Conveniently hidden in the fine print of its DSL offering page, Bell Canada's (NYSE: BCE) DSL subscribers will be required to pay $1 per gigabyte if they go over a 300 gigabyte limit each month.
As calculated by Broadband DSL Reports, a C$44.95 (US$45.25), 7 Mbps DSL subscriber would have to pay C$154.95 (US$156) if they happen to use 350 GB during one month.
Although it's unlikely that your typical web surfer is going to even come close to violating this new rule, those customers that are keen on cutting the TV cord by downloading new movies from Netflix (Nasdaq: NFLX), which in September started offering its online wares in Canada, probably will.

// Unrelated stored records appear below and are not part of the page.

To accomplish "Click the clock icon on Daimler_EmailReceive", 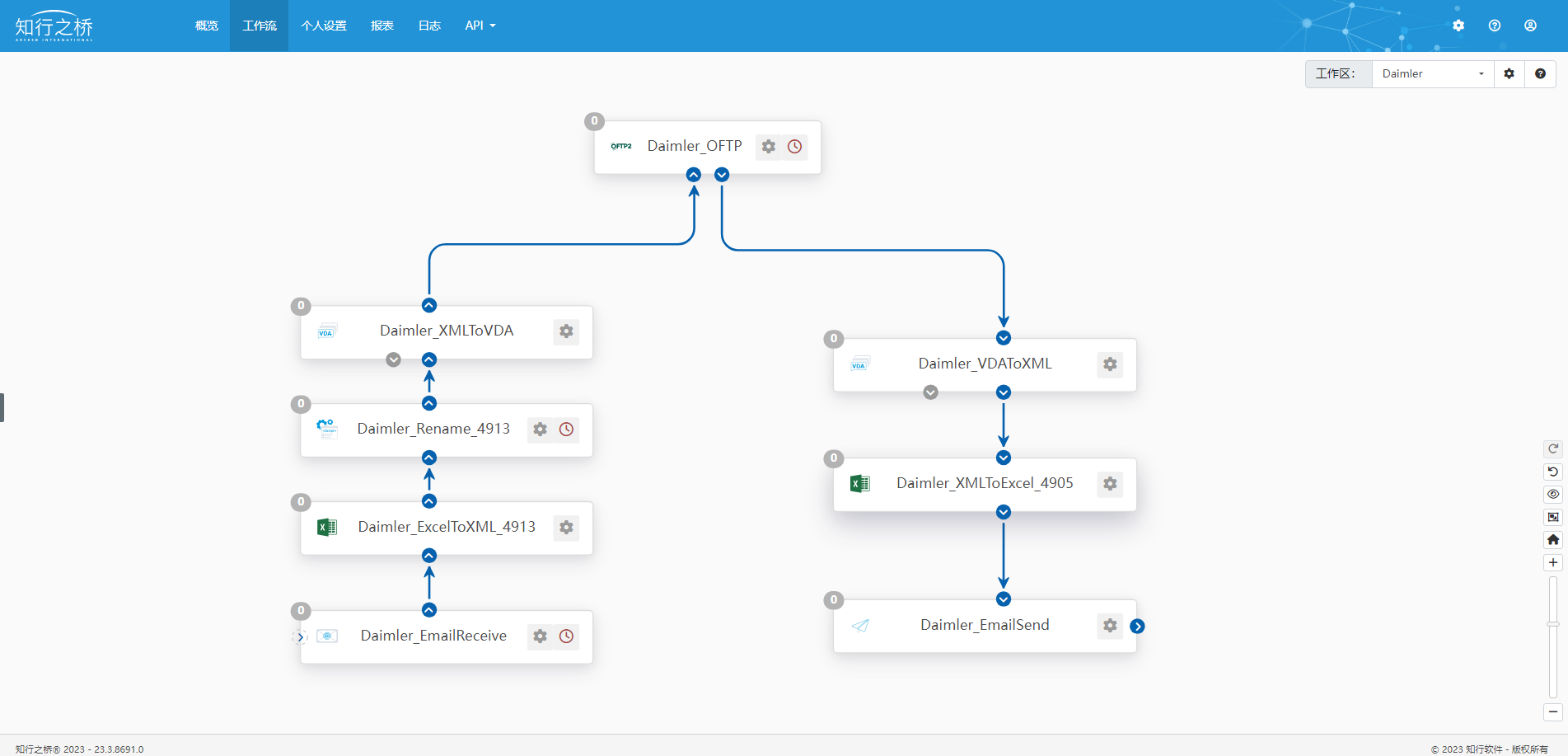I will pos(566,636).
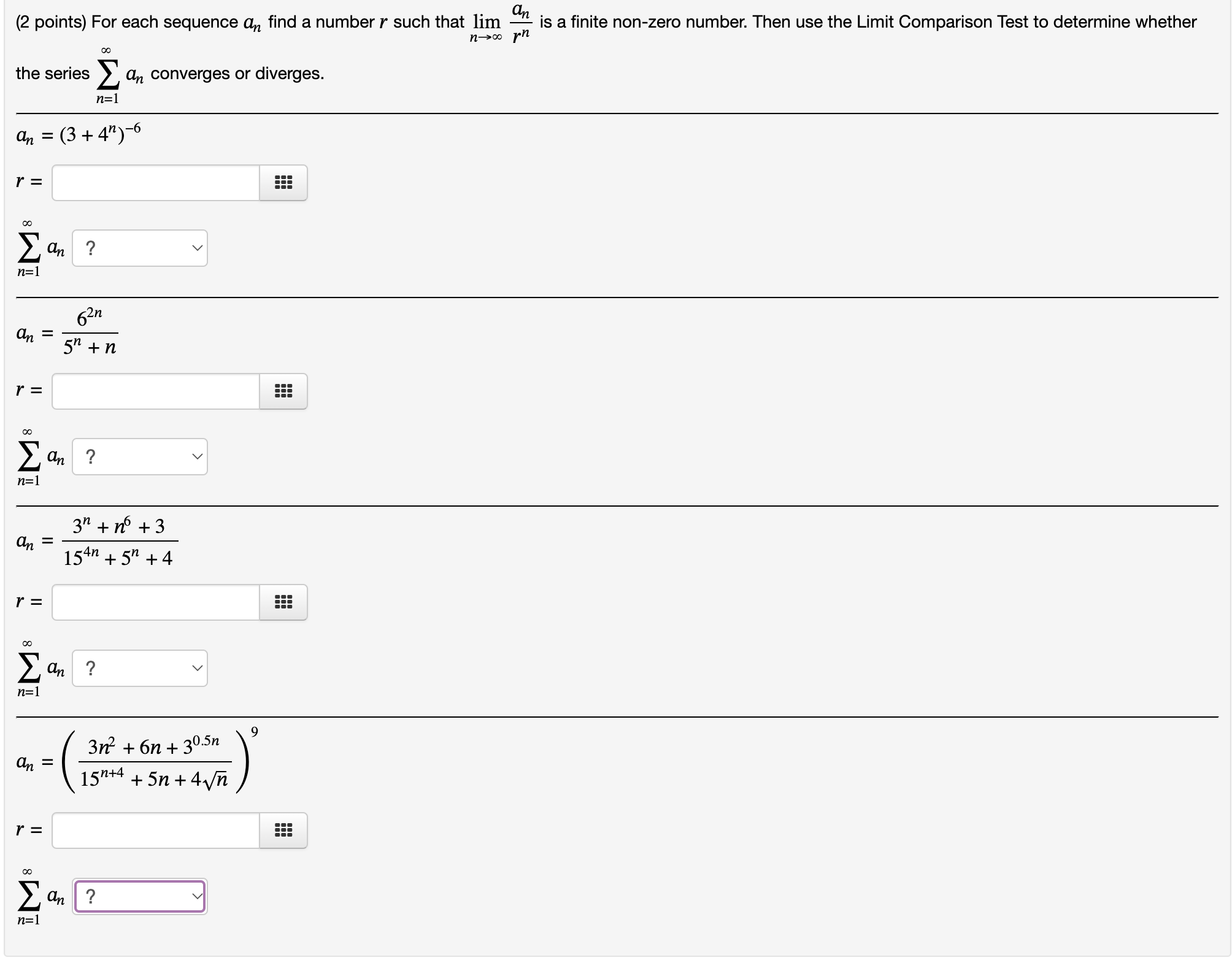
Task: Focus the r answer box for the first sequence
Action: pyautogui.click(x=153, y=182)
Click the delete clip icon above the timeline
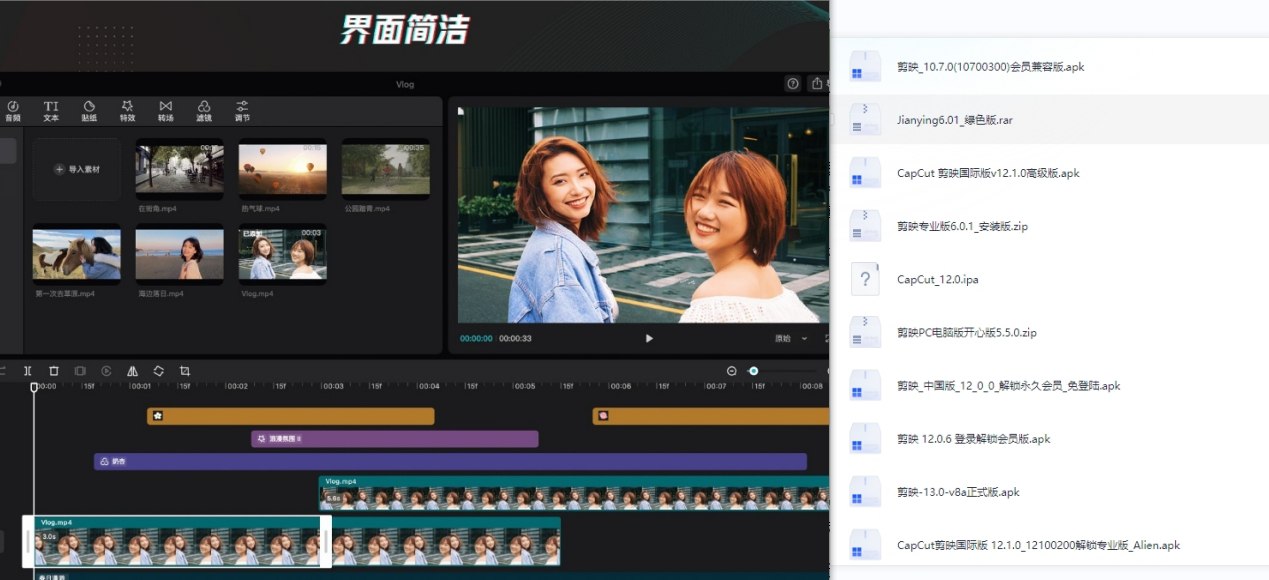 (54, 371)
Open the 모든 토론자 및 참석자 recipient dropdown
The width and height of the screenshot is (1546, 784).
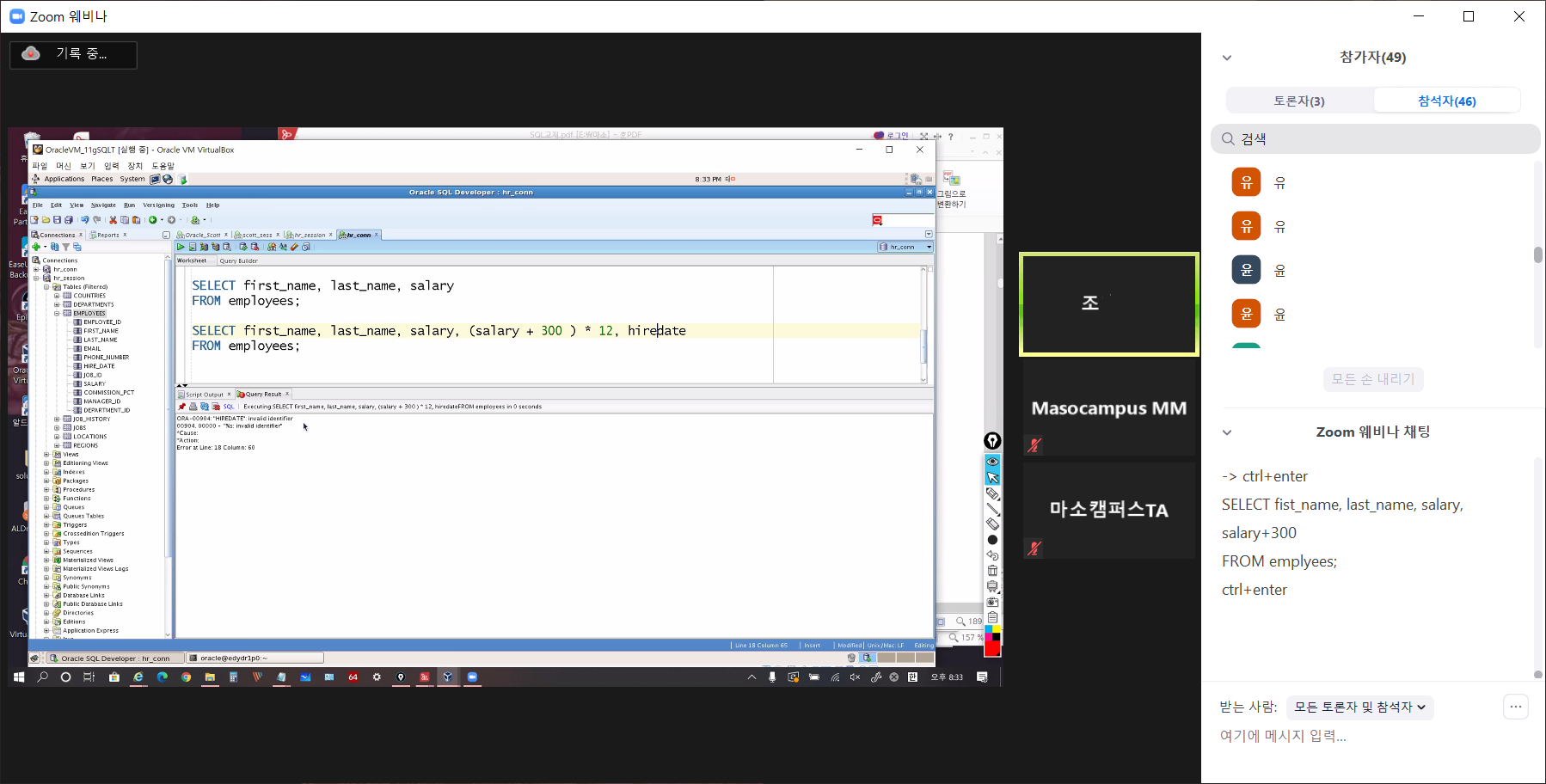pyautogui.click(x=1359, y=707)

Interestingly, Bell's rule follows the Canadian Radio-television and Telecommunications Commission (CRTC) ruling in November to implement a usage-based billing (UBB) plan for wholesale carrier customers that resell its DSL service. The ruling was an obvious setback for competitive carriers that are trying to differentiate their offerings with higher speeds and dual and triple play bundles.
Of course, Bell isn't the only company to implement such penalties on their broadband subscribers. Along with previous experiments taken by both AT&T (NYSE: T) and Time Warner Cable (NYSE: TWC-WI), Frontier (NYSE: FTR) announced in August that it would set a 5 GB cap on its DSL tiers.